Passage given
Thursday, February 10, 2011

The Hayman

A reliable presence for small farms through out the Chilkat/Klehini Valley has taken leave this week and won't be making his usual round of deliveries.

Merv Armstrong of Haines Junction (more precisely, Dezdeash Lake, YKT.), died Mon. February 7th of a stroke. Merv operated his Hay Ranch at the lake for most of the last thirty years, supplying the region with a sweet mix of natural and Siberian grasses.

Our friends Bob and Margaret Andrews passed along this info for those hoping to pay their tributes. A celebration of Merv Armstrong's life will be on Friday, February 18, from 12 noon to 3p.m. at the Haines Junction Convention Center.

We'll miss the regular 'toot' on your way past, Merv.

Bob also gave me an introduction to JEFF LOWENFELS and his recent gardening articles in The Anchorage Daily News. I'm still such a newbie to the internet that I was thrilled to find such a great resource on Alaskan Gardening, so neatly bundled together. Thanks Mr. and Mrs. A.

So, here's to friends and gardens, and all matters in transition.

Tasks to complete
1. Decide whether each statement agrees with the Hayman post, answering yes or no and quoting the words from the post that settle it: (a) Merv Armstrong died of a stroke on Monday, February 7. (b) The celebration of his life is set for the Haines Junction Convention Center. (c) Merv ran his Hay Ranch at the lake for about ten years.
2. Write the next part of the Hayman post, picking up right after its last sentence.
The rows that come next stand apart from the Hayman post.

Item-finding rows

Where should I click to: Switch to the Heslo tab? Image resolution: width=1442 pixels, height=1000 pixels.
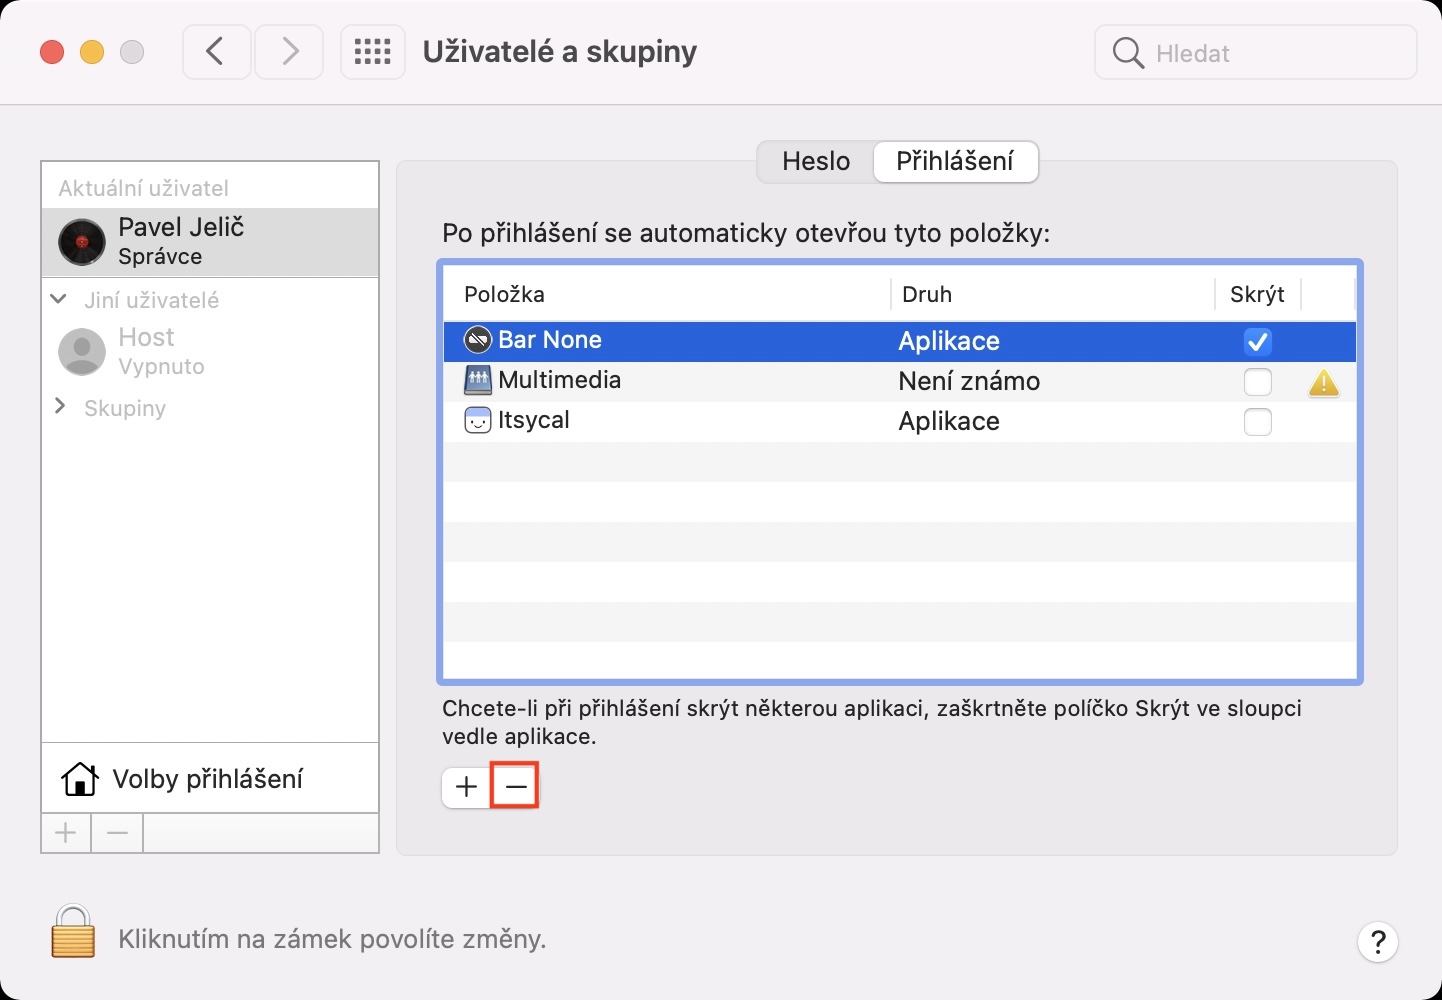pos(816,161)
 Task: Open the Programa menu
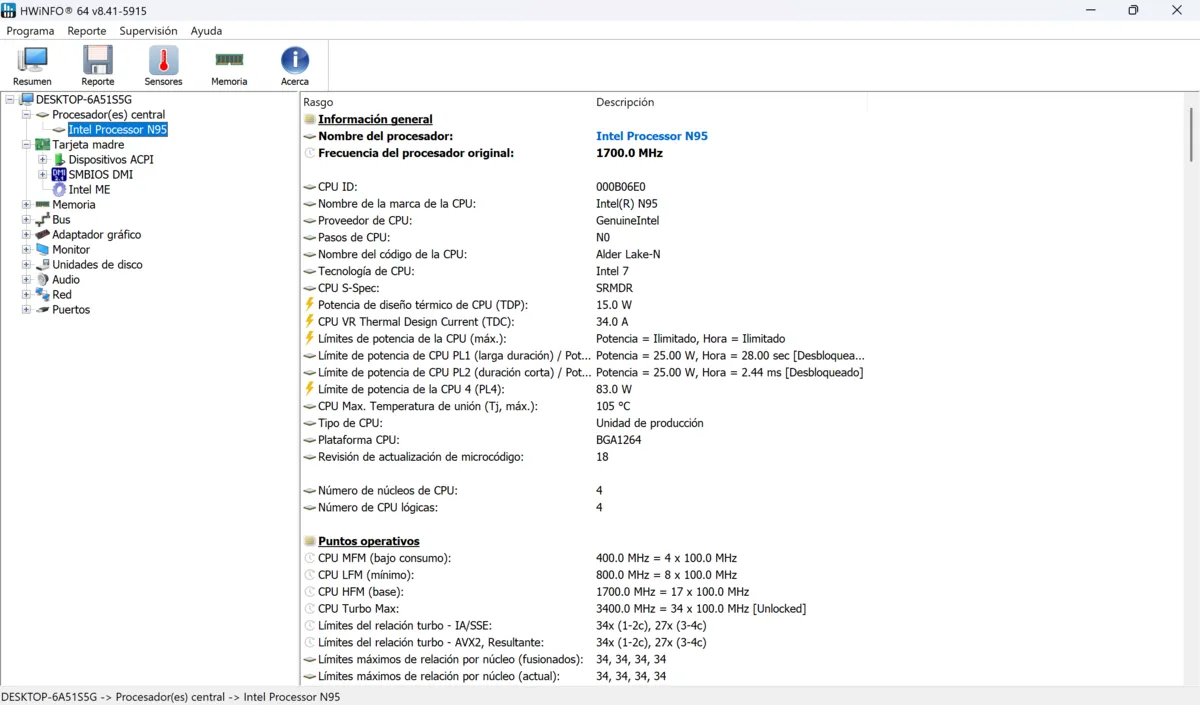click(30, 31)
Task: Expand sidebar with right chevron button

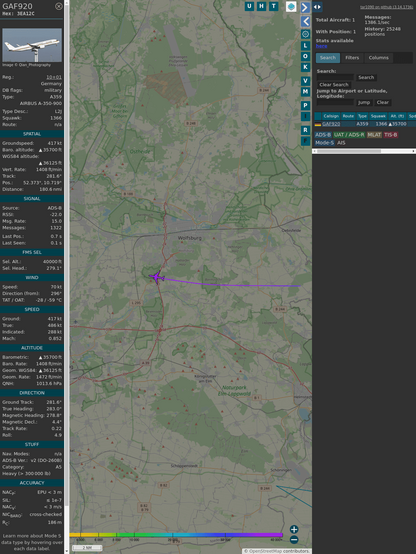Action: tap(305, 7)
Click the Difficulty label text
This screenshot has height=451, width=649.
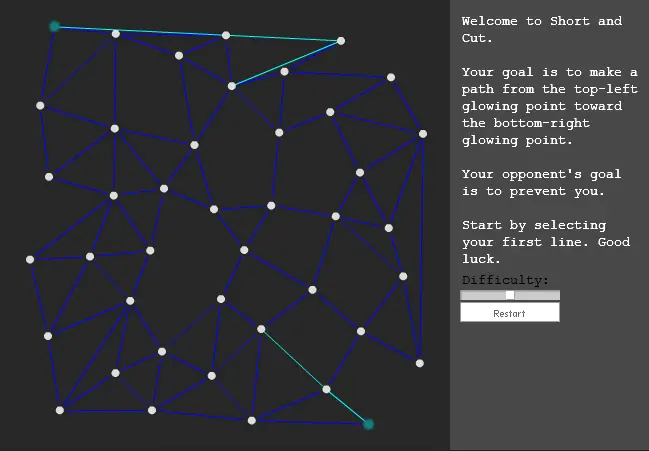[x=505, y=280]
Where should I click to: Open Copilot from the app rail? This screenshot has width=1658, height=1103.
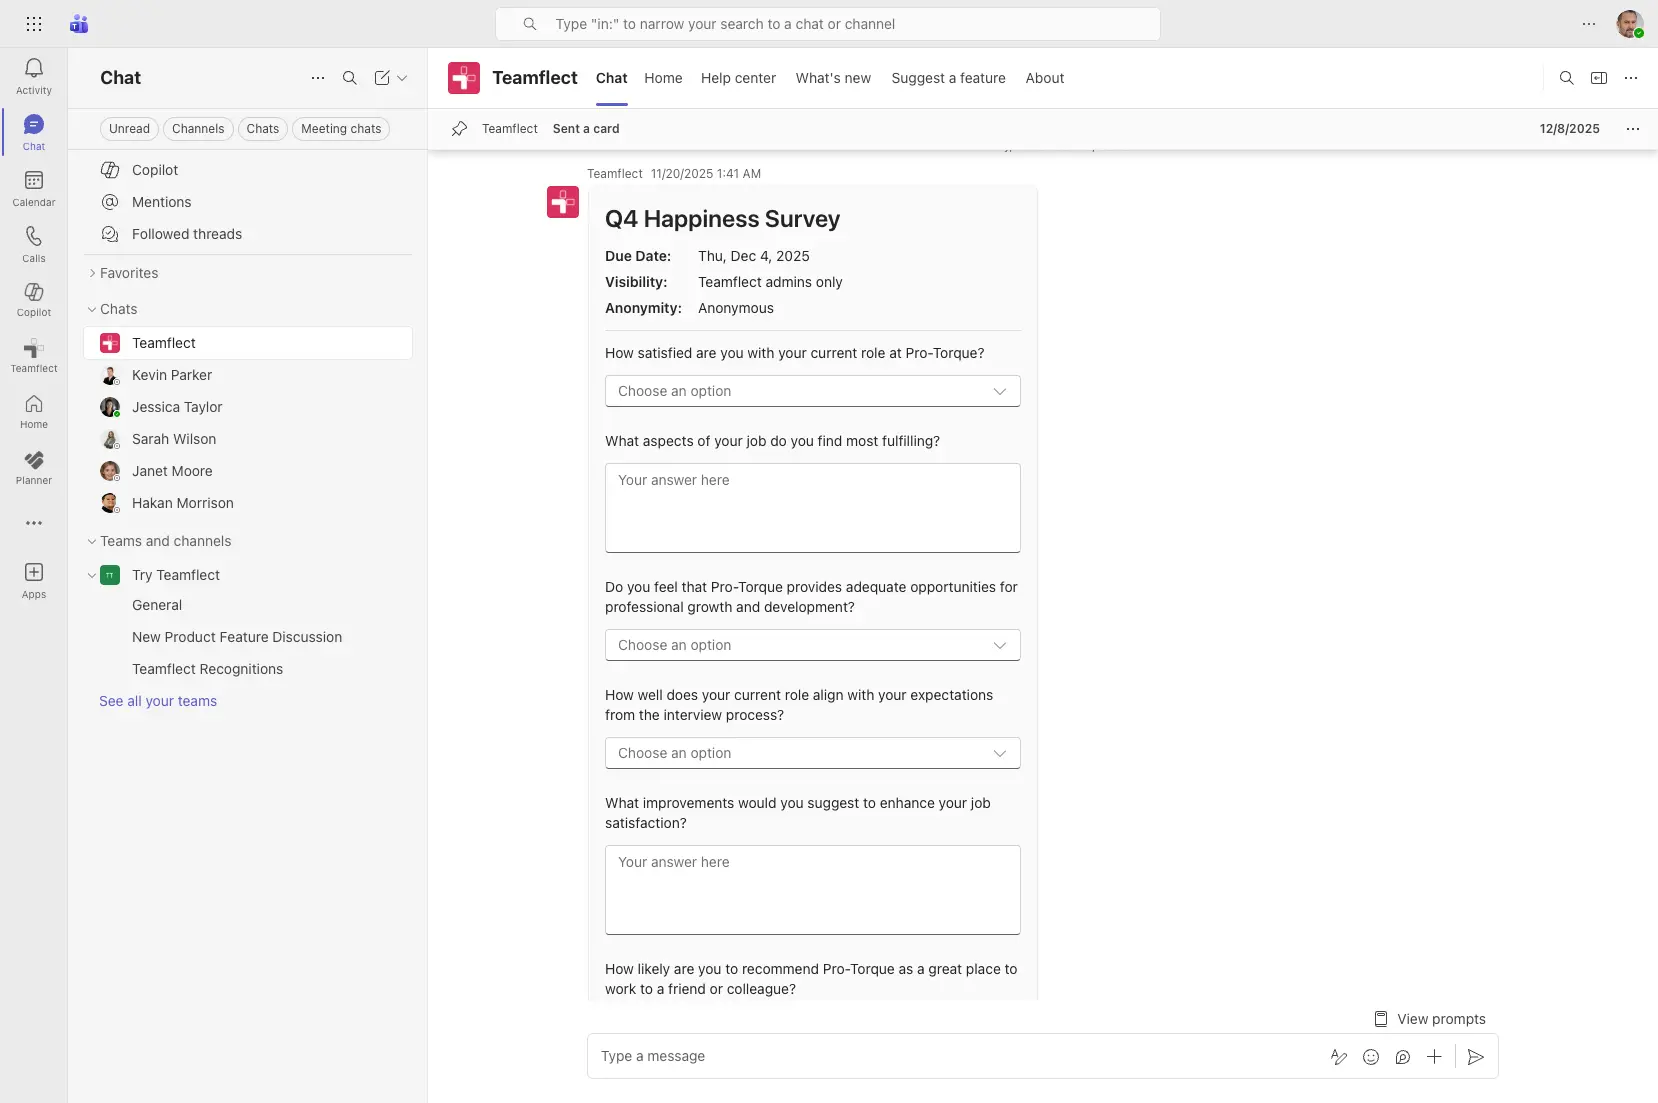(33, 298)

Answers to the exercises
1.
(a) Yes: "died Mon. February 7th of a stroke"
(b) Yes: "at the Haines Junction Convention Center"
(c) No: "for most of the last thirty years"

2.
(looking down stream on the Dezdeash River ~ from Autumn 2010)

(a low snow year for the little barn and it's occupants)

Joan Dye Gussow

This morning I've spent time wading through my own archival tsunami that I've intended to pull from someday.
The effort's been brought on by three things. The passing of one full year of being home in the Klehini Valley (after being gone two years to help care for our mom through her passing last February). I'm taking a U of A writing course in Klukwan this spring (always an excellent catalyst to dredge). And, third... I'm a woman of a certain age (be forewarned, I'm looking at creating photo albums with paper, glue and thirty years worth of images next! Every family has it's archivist. Ours moved to NYC!).

From today's inbox, ~via~ Matter Daily Bookstore and Review, I was introduced to Joan Dye Gussow. Gussow's work is published and reviewed here by Chelseagreen Books covering some of my most cherished topics, particularly backyard homesteading. She's an eloquent thinker with dirt beneath her fingernails.

This fine video interview is on the topic of her new book, 'Growing, Older'.
For those of us with "out the highway DSL", start the film, allow it to download while it's on pause, continue to explore elsewhere with another page, then, when you return, drag the slide bar back to begin viewing. Patience is... well, y'know the drill.

She's smart, provocative, and compassionate about becoming real. If you take the time to watch, I'd be interested in hearing what you're thoughts are.

I'm calling Babbling Book Store this afternoon to order, then share.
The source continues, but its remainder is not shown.